• [Extracted information]:

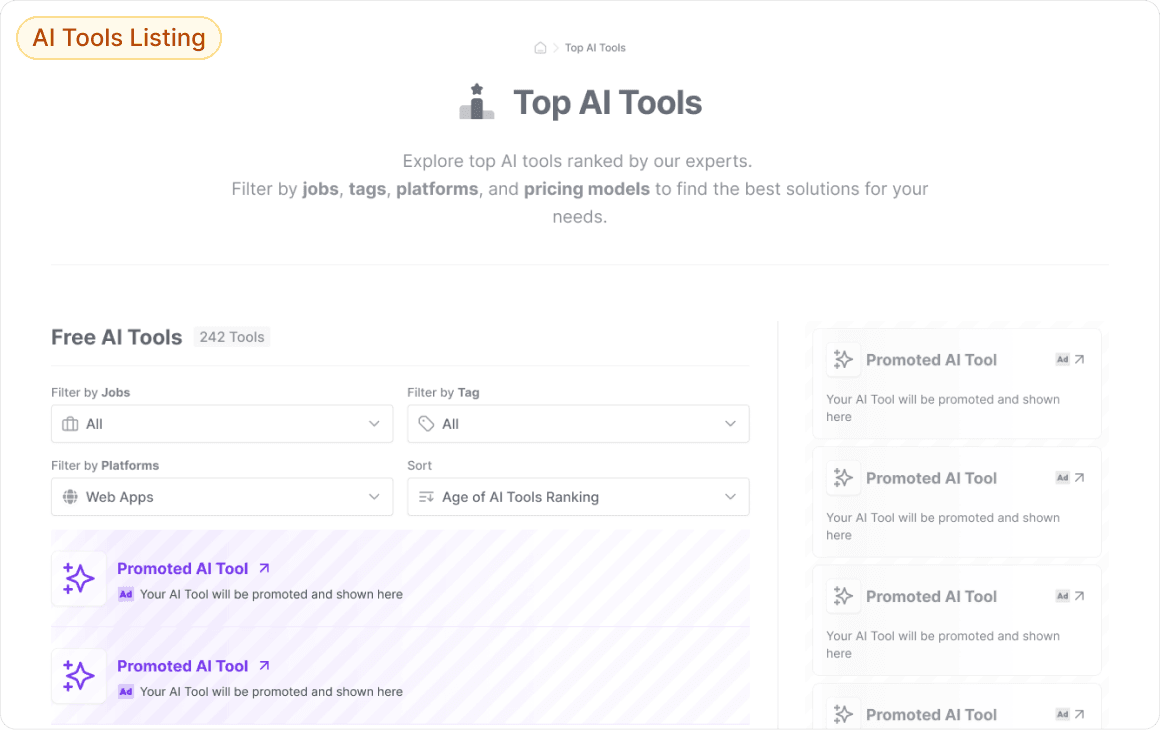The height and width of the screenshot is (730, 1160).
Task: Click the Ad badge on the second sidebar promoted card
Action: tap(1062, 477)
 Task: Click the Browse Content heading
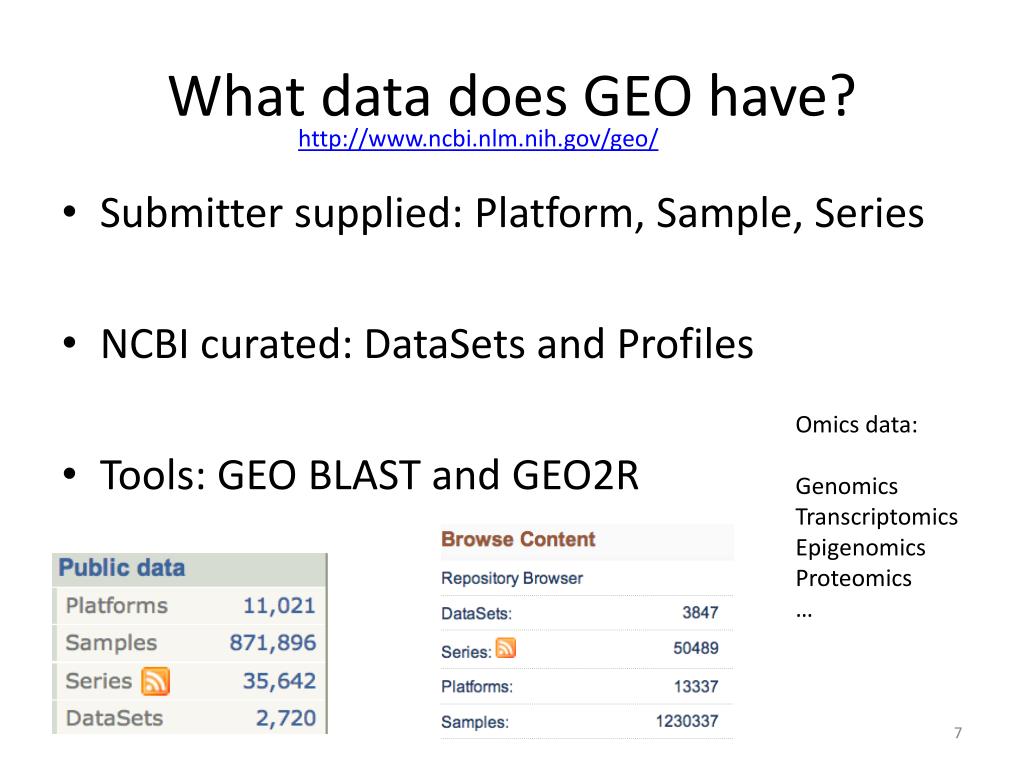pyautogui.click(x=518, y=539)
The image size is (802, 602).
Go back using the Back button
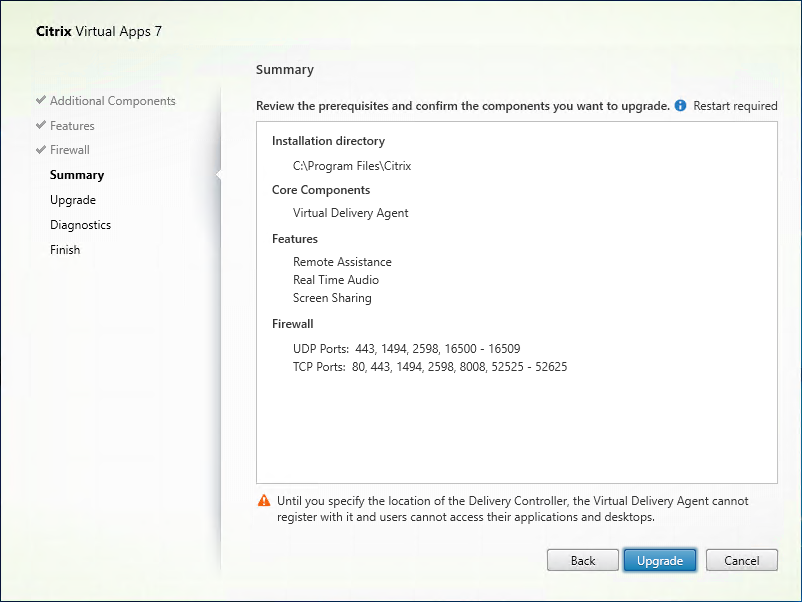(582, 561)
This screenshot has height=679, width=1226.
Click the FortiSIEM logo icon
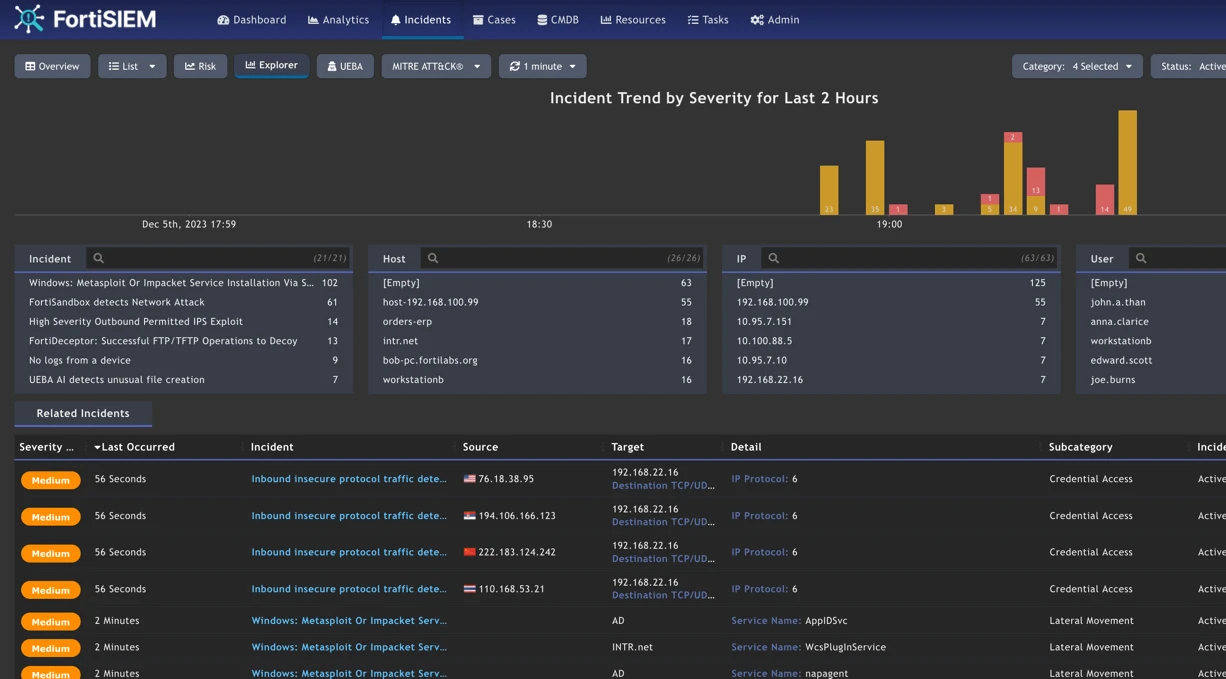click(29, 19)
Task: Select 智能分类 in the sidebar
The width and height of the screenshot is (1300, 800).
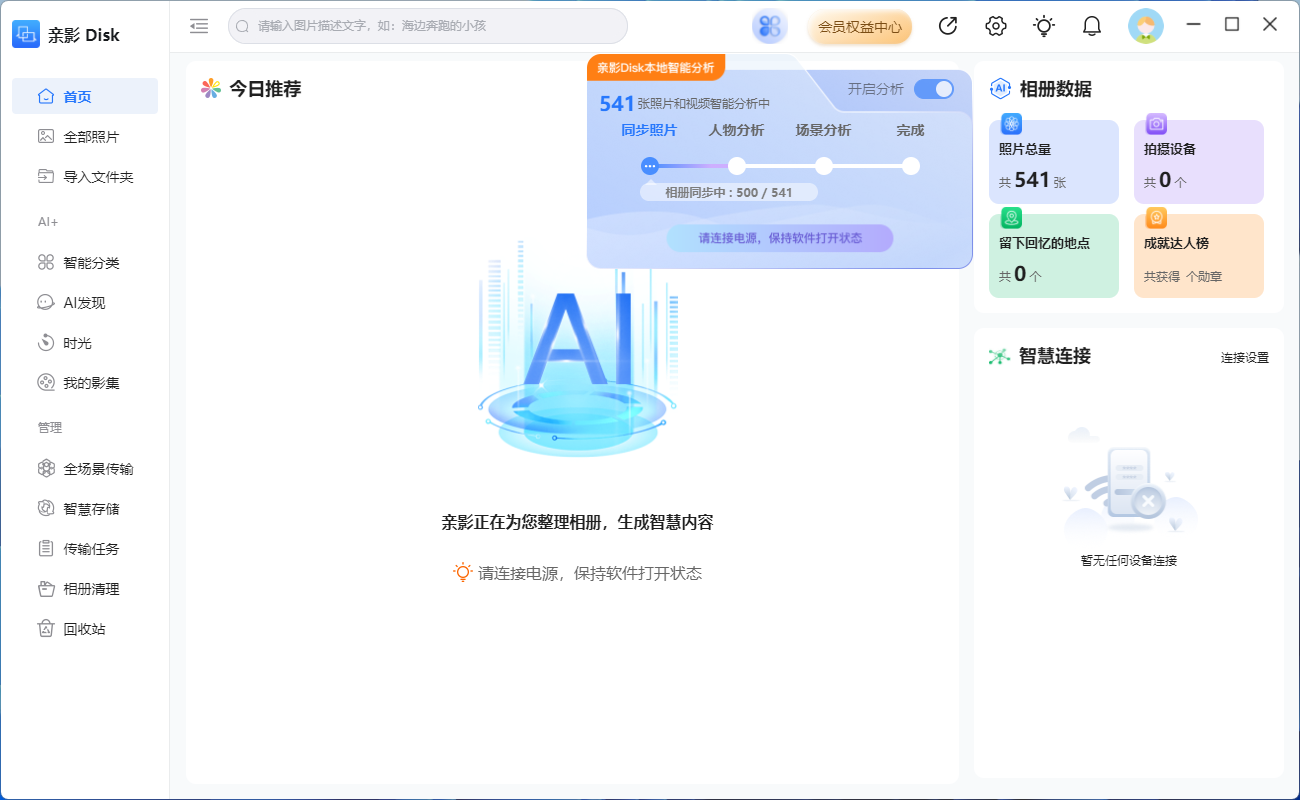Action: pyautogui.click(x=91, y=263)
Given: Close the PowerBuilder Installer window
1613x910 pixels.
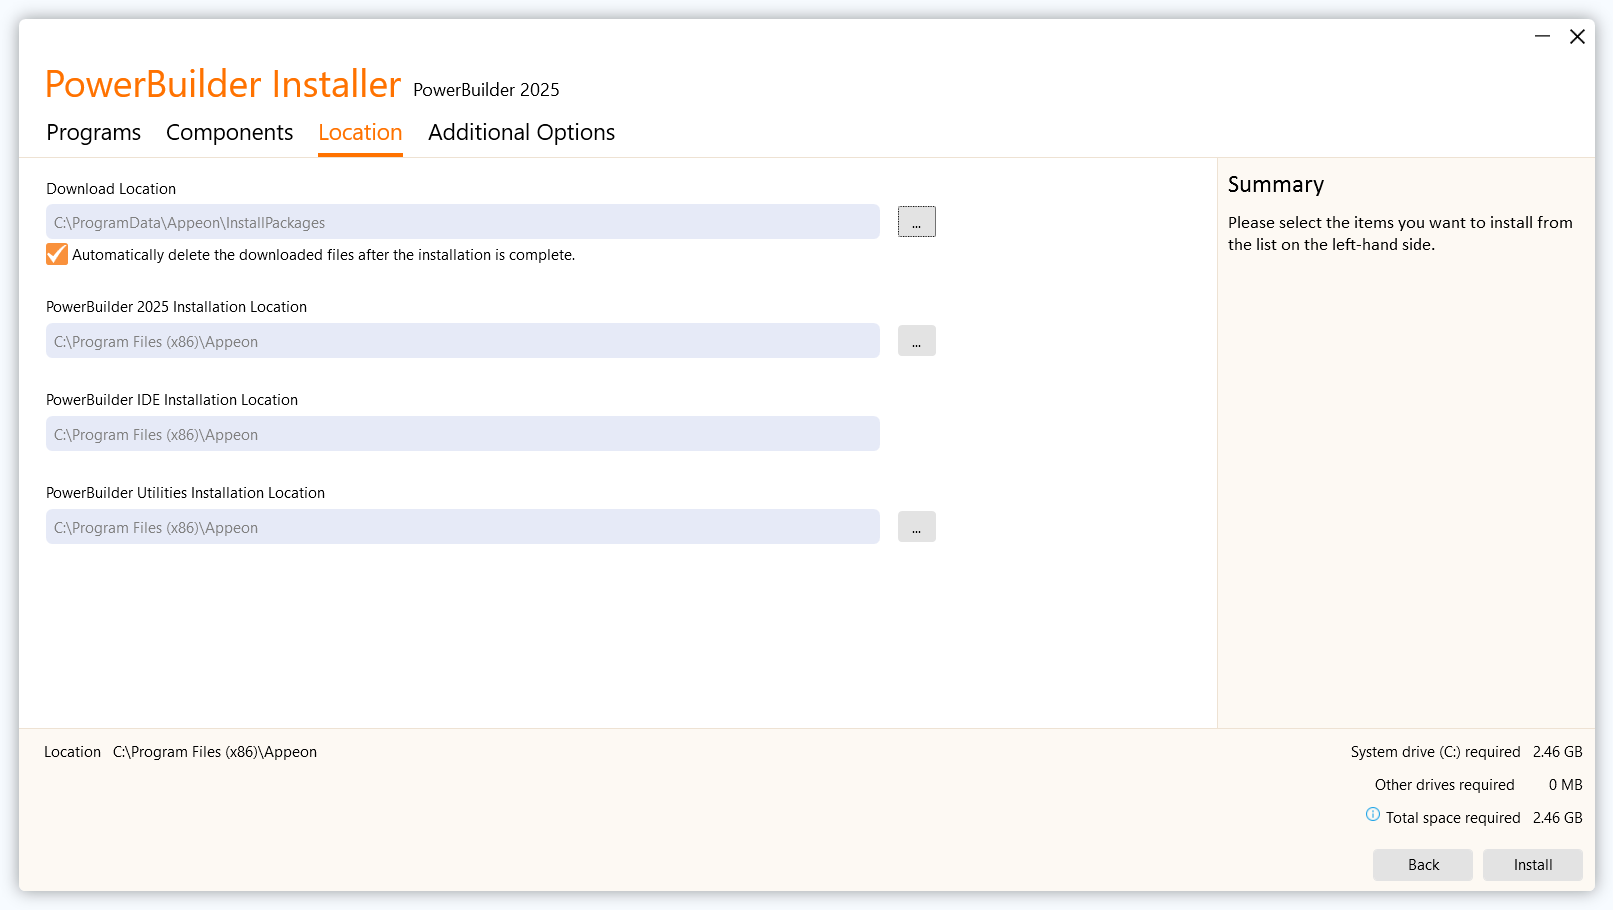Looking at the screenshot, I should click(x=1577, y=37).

• [What you will do]:
Within these entries, output exactly the lines starting at the one with "Task: Click the Browse Content heading" and finishing at the one with "Given: Close the". Leave pictures out of the output.

• [Output of the task]:
 Task: Click the Browse Content heading
pyautogui.click(x=518, y=539)
The image size is (802, 602).
Go back using the Back button
(582, 561)
This screenshot has height=679, width=1226.
Click the FortiSIEM logo icon
click(29, 19)
Task: Select 智能分类 in the sidebar
The width and height of the screenshot is (1300, 800).
Action: pyautogui.click(x=91, y=263)
Given: Close the PowerBuilder Installer window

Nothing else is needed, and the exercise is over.